As struggling writers, both sought to advance their literary skills, one in poetry, the other in novels, most of them dealing with the Holocaust, the Six Million. Each formed a friendship with veteran UN correspondent David Horowitz who followed their developing but differing careers. Their paths diverged in widely different directions.
One was the struggling reporter-novelist, who like his colleague, had joined the UN Correspondents and Foreign Press Associations, both of which David Horowitz had served as president. He attained the greatest of all heights when he won the Nobel Peace Prize. He was the renowned Elie Wiesel, listed as Lazare Wiesel in the 1960’s UN Correspondents Directories. Author Wiesel’s history and the title of his multiple books are well known and have been widely publicized.

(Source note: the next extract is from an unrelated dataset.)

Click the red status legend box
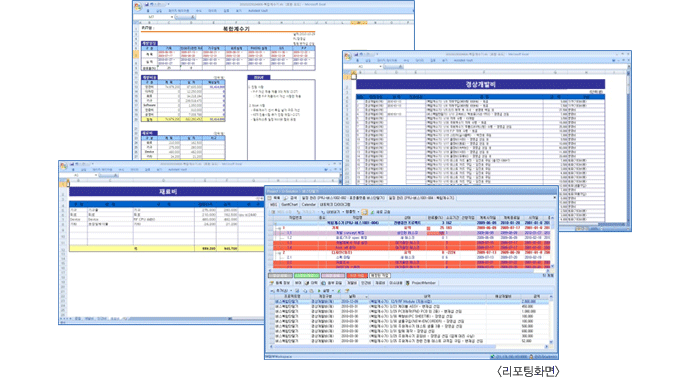This screenshot has height=378, width=699. [x=357, y=275]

He became a world figure through his writings about his personal Holocaust experiences.
The other, the reporter-poet who, during the Hitler period had managed to escape Poland for the Soviet Union, then to Italy and finally to the United States, was the humble and unassuming Wolf Pasmanik, a descendant of a famous family of scholars and rabbis. His mystical poetry reflects the tragedy of the Nazi period and the Holocaust and provokes a soul-searching criticism of the inhumanity and lack of justice among most nations.
I met Wolf Pasmanik for the first time in 1993 while attending a United Israel World Union function in New York. In fact, several of us within the organization remember him from those days at various organizational events in the 1990’s. Wolf was always present at our annual meetings. He was a reserved, unpretentious individual with rough-chiseled features and dark haunting eyes. I could tell his relationship with Horowitz was one of deep friendship and mutual respect. At most meetings, Horowitz would allow time on the agenda for Wolf to read one of his poems.

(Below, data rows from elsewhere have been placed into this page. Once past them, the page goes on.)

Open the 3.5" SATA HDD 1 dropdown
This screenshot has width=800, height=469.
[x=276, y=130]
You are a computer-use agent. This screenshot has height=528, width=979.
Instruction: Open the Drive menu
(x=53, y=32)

I never thought to ask Horowitz to tell me about Wolf. And now I wish I had. What I know about him I discovered in the myriad of papers and files in United Israel World Union and UN archived records.
Pasmanik won awards from the Yiddish Culture Organization and the Yiddish P.E.N. Club of New York for his book “Mayne Lider,” (My Poems). He was the only poet to have dedicated a poem in Yiddish to Yevgeny Yevtushenko, the author of “Babi Yar,” the epic account of the massacre of Russian Jews by the Nazis in a ravine outside Kiev. The book made Yevtushenko internationally famous, but landed him in trouble with the authorities at home. The poem suggested that anti-Semitism still lingered in the Soviet Union.
Pasmanik met Yevtushenko a few years later when the latter was in New York. He asked him how things were back at the Institute and the Russian replied. “They threw me out.”
Pasmanik also dedicated a poem to Premier Golda Meir of Israel, titled “The Jewish Warriors.” After sending a copy to her he received a letter of thanks in Hebrew from one of Mrs. Meir’s aides.
The Yiddish poet was often invited to give lectures on his unique poetry and was an active director of a poetry club. Though many of his poems were published frequently together with English translations in a number of Jewish publications, his own path to general recognition went in the opposite direction of his colleague Elie Wiesel. It receded over time. On occasions, the two old-time friends met and exchanged pleasantries.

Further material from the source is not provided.